__Exercise task__: Format every line of the listing below as a JSON list of strings, one string per line, skipping blank lines. Leave the pictures out.

(Pointing listing for screenshots and pages)

START

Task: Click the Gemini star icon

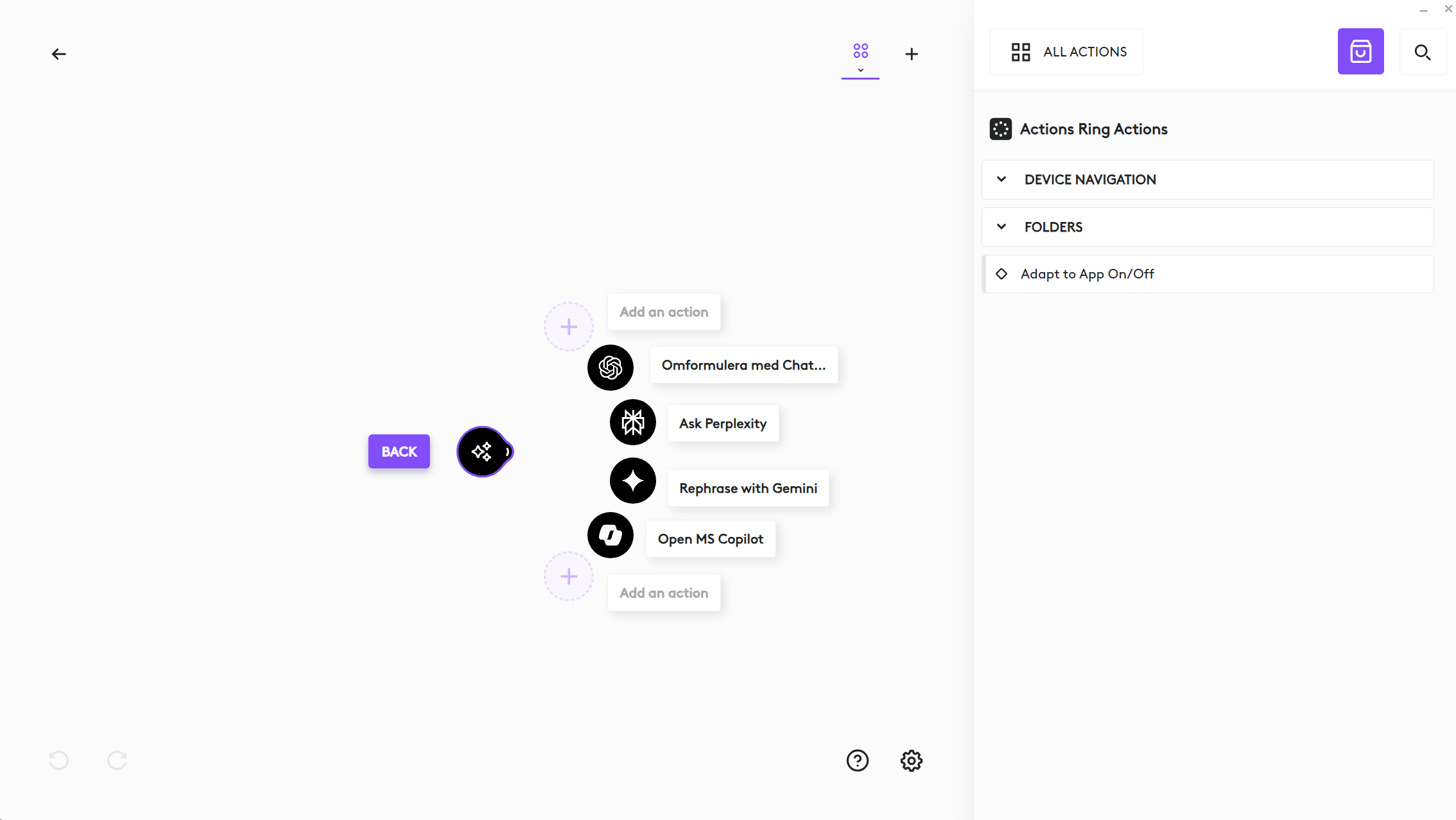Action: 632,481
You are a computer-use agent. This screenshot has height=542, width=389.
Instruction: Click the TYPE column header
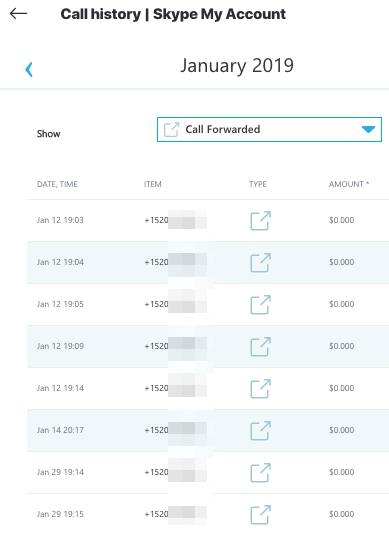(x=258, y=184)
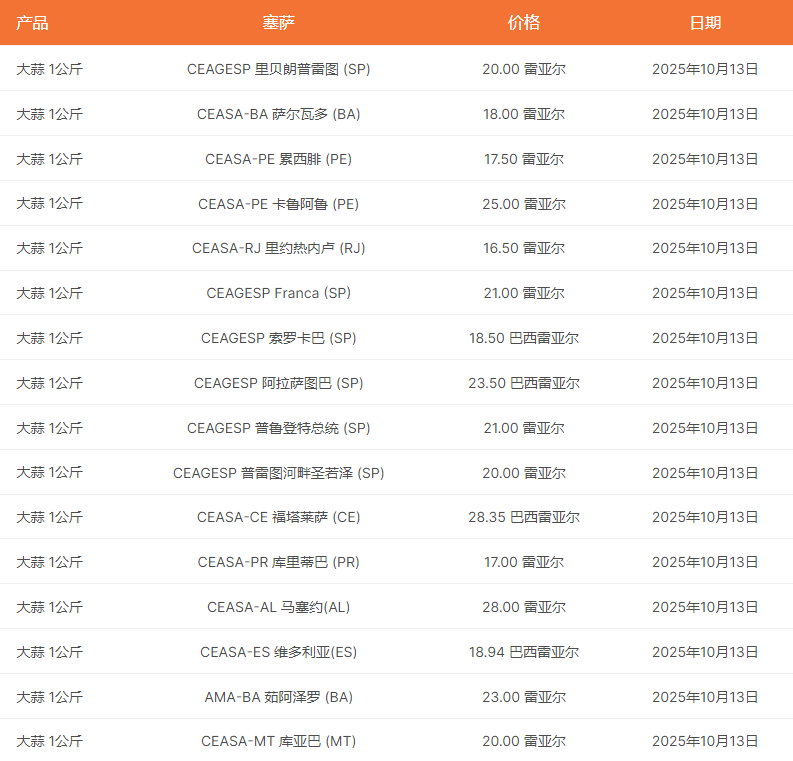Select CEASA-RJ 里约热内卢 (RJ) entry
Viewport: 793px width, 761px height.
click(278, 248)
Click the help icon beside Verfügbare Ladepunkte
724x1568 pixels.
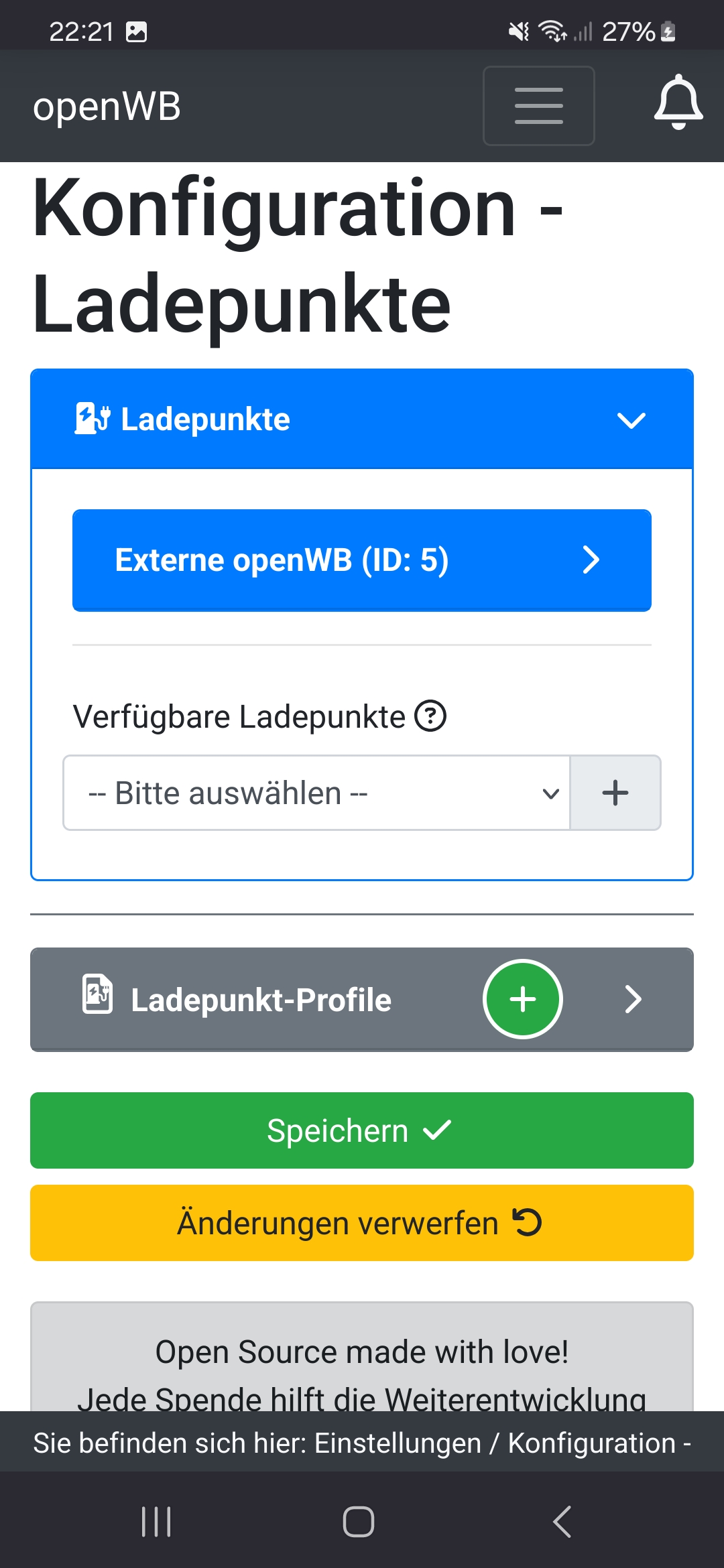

END

__Solution to this problem__:
[
  "Task: Click the Gemini star icon",
  "Action: 632,481",
  "You are a computer-use agent. This screenshot has height=542, width=389.",
  "Instruction: Click the TYPE column header",
  "(x=258, y=184)",
  "Select CEASA-RJ 里约热内卢 (RJ) entry",
  "Viewport: 793px width, 761px height.",
  "click(278, 248)",
  "Click the help icon beside Verfügbare Ladepunkte",
  "724x1568 pixels."
]